As shown in Table 2, there was a progressive increase in the proportion of total saturated fatty acids in maternal plasma from the first trimester through to delivery, and with even higher values in cord blood plasma. Total n-9 fatty acids, mainly corresponding to oleic acid (18:1 (n-9)), were found stable in the first and third trimesters of gestation and at delivery, but significantly lower in cord than in the mothers' plasma (Table 2). Total n-6 fatty acids declined from the first to the third trimester and at delivery, and further decreased in cord blood plasma (Table 2). The most abundant n-6 fatty acid was LA, and although its proportion remained stable in maternal plasma throughout gestation, it was significantly lower in cord blood plasma. Dihomo γ-linolenic acid (20:3 (n-6)) was lower in the third trimester and at delivery than at the first trimester, whereas values in cord blood plasma did not differ from those found in the mother at delivery. The percentage of AA decreased from the first to the third trimester of gestation, values remaining low at delivery, whereas in cord blood plasma they were significantly higher than found at either the third trimester or at delivery. Despite the stability of the percentage of total n-3 fatty acids among the groups (Table 2), major differences were found in individual fatty acids. Thus, the percentage of ALA was higher at the third trimester of gestation than in any of the other groups studied, including the cord blood plasma, whose values did not differ from those of the mothers at delivery. The percentage of eicosapentaenoic acid (20:5 (n-3), EPA) did not differ between the first and third trimesters of gestation but significantly increased at delivery, with values remaining at this same level in cord blood plasma. However, the percentage of DHA decreased from the first to the third trimester of gestation, while values remained stable at delivery and in cord blood plasma.

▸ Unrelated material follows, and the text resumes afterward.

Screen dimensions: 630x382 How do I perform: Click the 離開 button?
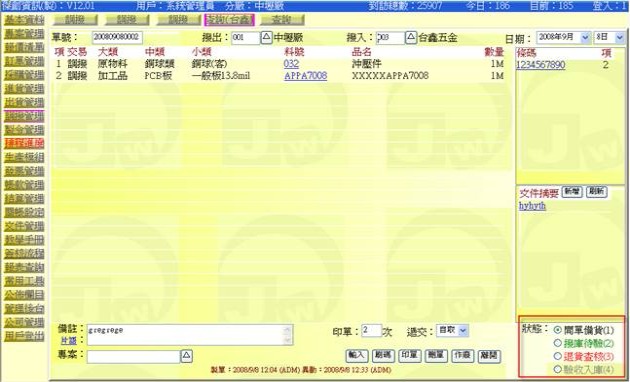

A positive linear correlation was found when all individual values of total saturated fatty acids in maternal plasma were estimated against vitamin E levels (r=0.4172, P<0.001), whereas a negative correlation was found when the values of total polyunsaturated fatty acids were calculated against vitamin E levels (r=−0.3372, P<0.01)
Besides confirming previous findings in the maternal hyperlipidemia, increment in plasma lipophilic antioxidant vitamins during late pregnancy and changes in fatty acid profile reveal some new aspects that deserve to be discussed. The most significant corresponds to major differences found in some of the studied variables at delivery as compared to the third trimester. This includes plasma FFA levels, which almost double at delivery, and would indicate a further increase in adipose tissue lipolytic acitivity over the activity already known to be enhanced during the third trimester of pregnancy (Elliott, 1975). Interestingly, plasma levels of those lipophilic vitamins known to be stored in adipose tissue, α-tocopherol (Kardinaal et al, 1993; Burton et al, 1998), lycopene and β-carotene (Brody, 1994) as opposed to those that are not, retinol (Olson, 2001) and γ-tocopherol (Handelman et al, 1994), also showed a significant increase in women at delivery as compared to values at the third trimester of pregnancy. This suggests that the proposed enhanced breakdown of fat deposits taking place at the time of delivery could also be responsible for such increases in those antioxidant lipophilic vitamins in plasma. Due to the low placental transfer of these compounds (Leger et al, 1998; Schenker et al, 1998), it may be proposed that this enhanced concentration of antioxidant lipophilic vitamins in maternal plasma at the time of delivery assures their appropriate availability for the fetus at the time of birth, when the risk for oxidant damage increases and the demand for antioxidant protection is essential (Johnson, 1998).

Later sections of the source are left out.